The worry is that the EU “Food for the Needy” program that has been donating the €20 million each year is to be replaced by the “Fund for European Aid to the Most Deprived,” which is expected to be more diverse and have fewer food resources. The present program is to end this year but no date has yet been announced for the start of the replacement program.
The Portuguese government, preoccupied as it is with strict bailout repayment terms, has no firm plans yet to deal with any interrupted or additional food requirement problem.
Rendered virtually bankrupt by the global credit crisis, the harsh reality is that Portugal has been under the dictate of the Troika of moneylenders and a government that has felt it necessary to impose severe austerity measures.
Record high unemployment has pushed people into poverty.  Things have been deteriorating so swiftly that it is impossible to keep up with the true figures. Two years ago, the Portuguese National Statistics Institute reckoned that 18% of the Portuguese population – roughly 1.8 million people - were living below the poverty line. The situation is undoubtedly much worse now.  

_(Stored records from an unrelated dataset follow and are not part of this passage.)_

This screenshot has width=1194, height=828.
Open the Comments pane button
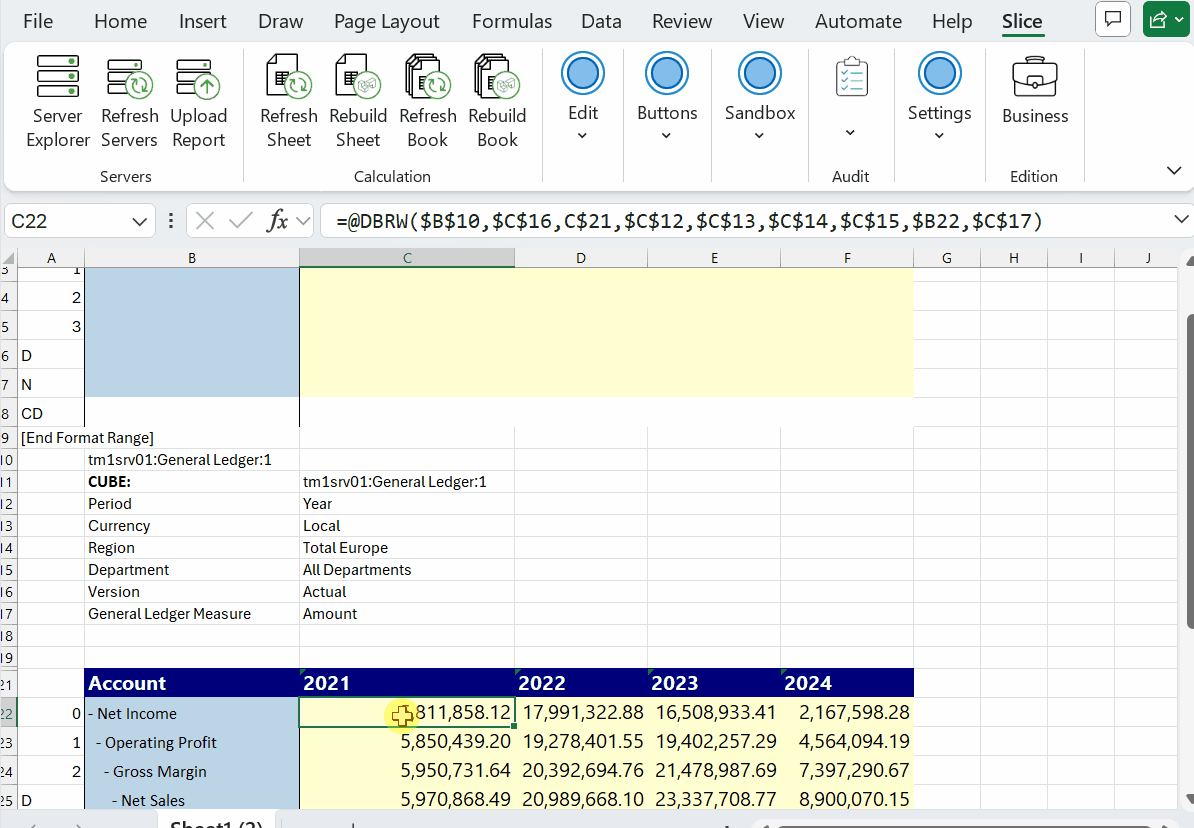point(1112,19)

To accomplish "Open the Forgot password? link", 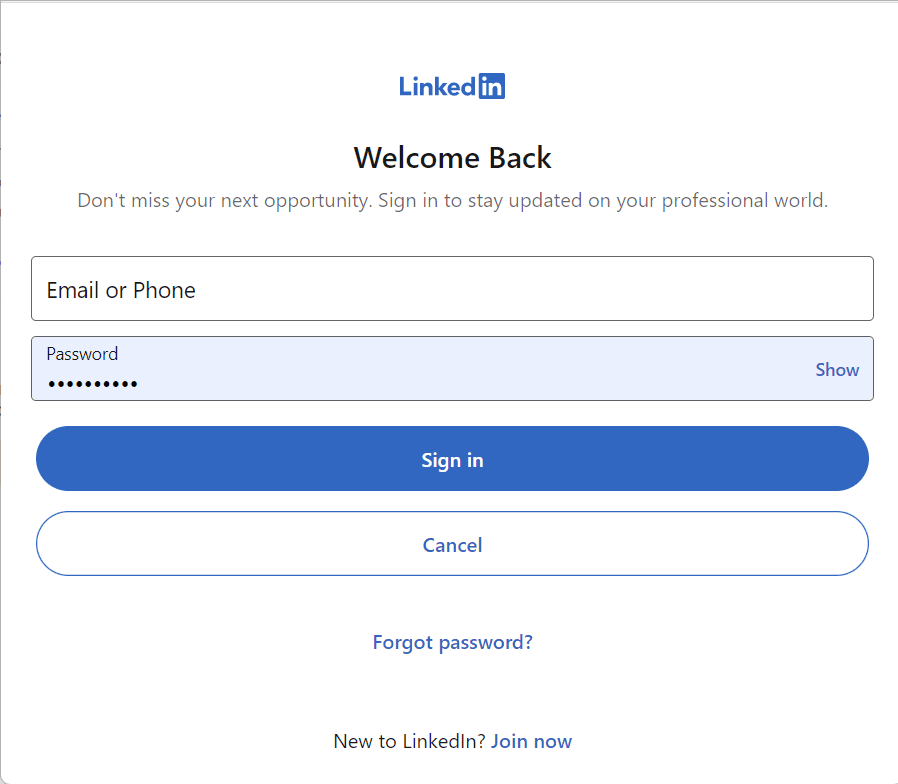I will (x=452, y=642).
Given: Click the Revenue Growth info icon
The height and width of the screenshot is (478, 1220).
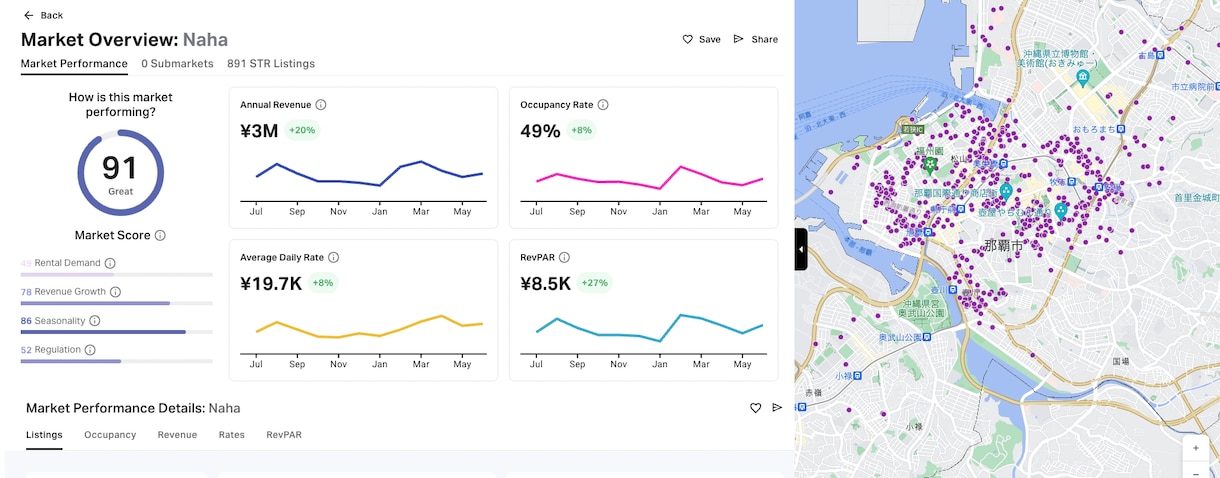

As impressive or shocking as all these raw statistics may be, they tell nothing of the personal humiliation on top of the hunger suffered by individuals and whole families. While many have no option but to swallow their pride, a whole generation of skilled labour is being lost to emigration.
In terms of rich and poor, Portugal is now the most unequal country in the eurozone, according to Oxfam and other sources.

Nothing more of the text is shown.